Ce qu'il faut retenir
- L’orage du 15 juillet 2026 a frappé La Flèche (Sarthe), causant d’importants dégâts matériels.
- Daniel Proult, habitant sinistré, est toujours mobilisé pour le déblaiement trois semaines après la catastrophe.
- Les dégâts incluent des arbres déracinés, des branches obstruant les rues et des propriétés endommagées.
- Les habitants décrivent une situation complexe, avec un sentiment de désorientation face à l’ampleur des destructions.
Des dégâts matériels estimés à plusieurs millions d’euros
Les conséquences de l’orage se chiffrent en millions d’euros de pertes pour la commune de La Flèche. Selon les premières estimations communiquées par la mairie, les dégâts s’élèveraient à plus de 5 millions d’euros, couvrant aussi bien les infrastructures publiques que les biens privés. Les services municipaux et les bénévoles peinent encore à dresser un bilan exhaustif, tant les zones touchées sont nombreuses. Ouest France précise que les routes secondaires, notamment dans les quartiers résidentiels, restent partiellement impraticables en raison des chutes d’arbres et des débris.

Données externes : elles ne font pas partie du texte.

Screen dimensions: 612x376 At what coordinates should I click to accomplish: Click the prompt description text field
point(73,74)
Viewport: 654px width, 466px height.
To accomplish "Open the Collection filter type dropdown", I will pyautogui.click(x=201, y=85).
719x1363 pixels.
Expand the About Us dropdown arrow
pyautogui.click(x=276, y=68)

Une mobilisation citoyenne sans précédent
Face à l’ampleur de la tâche, les habitants ont fait preuve d’une solidarité remarquable. Des groupes de voisins se sont organisés pour évacuer les branches, tandis que d’autres ont prêté main-forte aux services municipaux. Daniel Proult, comme de nombreux autres sinistrés, a troqué ses outils de jardinage contre une tronçonneuse pour contribuer aux efforts collectifs. « Depuis trois semaines, on travaille sans relâche, mais on avance à tâtons », a-t-il confié à Ouest France. Les associations locales et les entreprises du territoire ont également apporté leur soutien en mettant à disposition du matériel ou en participant aux chantiers de nettoyage.

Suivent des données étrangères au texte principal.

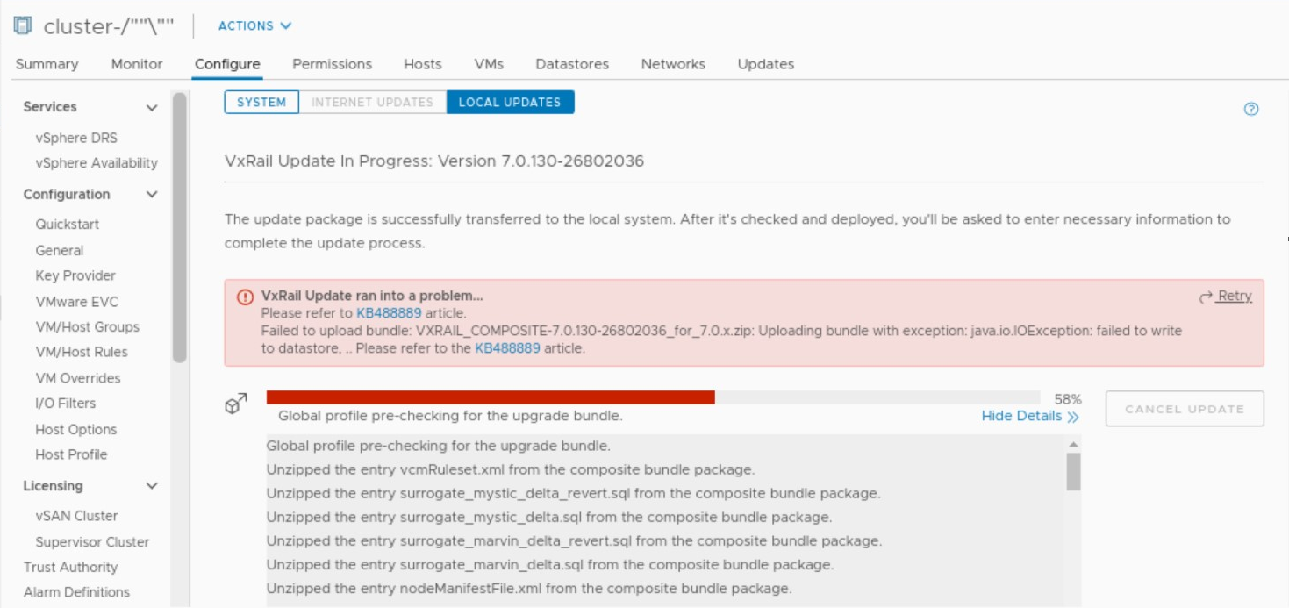Click the Hide Details double chevron

pos(1073,417)
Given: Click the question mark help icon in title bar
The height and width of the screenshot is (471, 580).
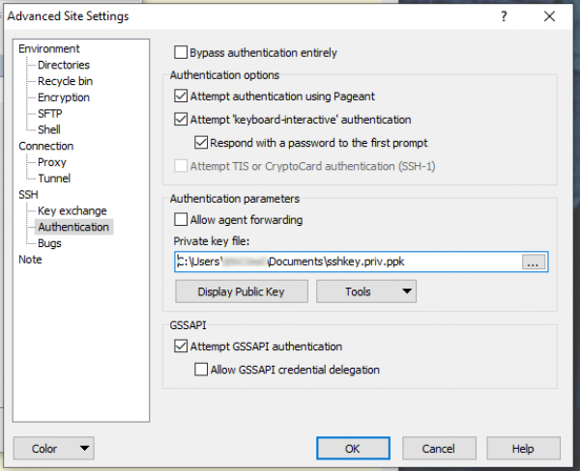Looking at the screenshot, I should coord(504,16).
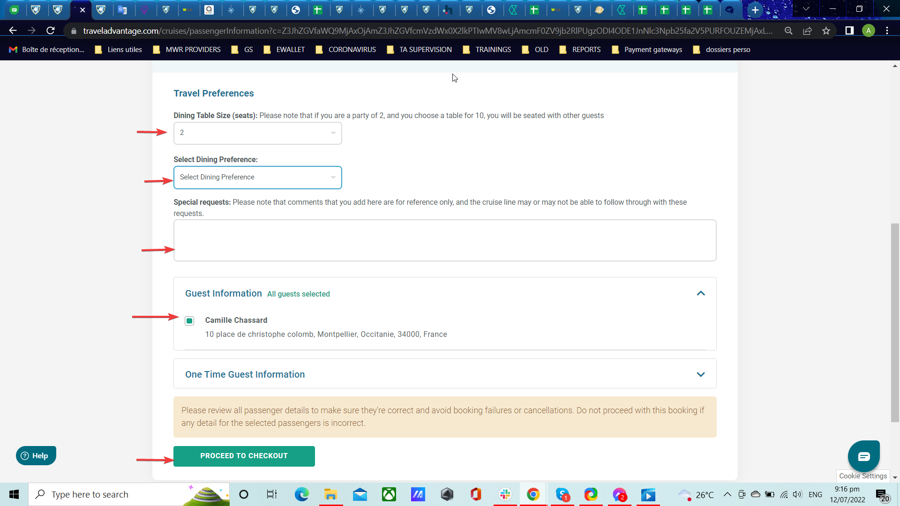
Task: Bookmark this page with the star icon
Action: (826, 31)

Un soutien logistique et financier encore insuffisant
Malgré la mobilisation, les sinistrés pointent du doigt un manque de moyens pour accélérer les opérations. Les demandes d’indemnisation auprès des assurances se heurtent à des délais administratifs jugés trop longs par les habitants. La préfecture de la Sarthe a indiqué qu’un fonds de solidarité serait prochainement débloqué, mais les critères d’éligibilité restent flous pour beaucoup. Ouest France souligne que certains propriétaires, dont les maisons sont inhabitables, se retrouvent dans une situation précaire, faute de solutions d’hébergement temporaire proposées par les autorités. « On nous demande de patienter, mais on ne sait pas combien de temps on peut encore tenir », a déploré un riverain.
Les habitants, bien que déterminés, continuent de compter sur un accompagnement plus concret des pouvoirs publics pour surmonter cette épreuve. Les prochaines semaines seront cruciales pour évaluer l’efficacité des actions mises en place et ajuster les dispositifs d’aide en conséquence.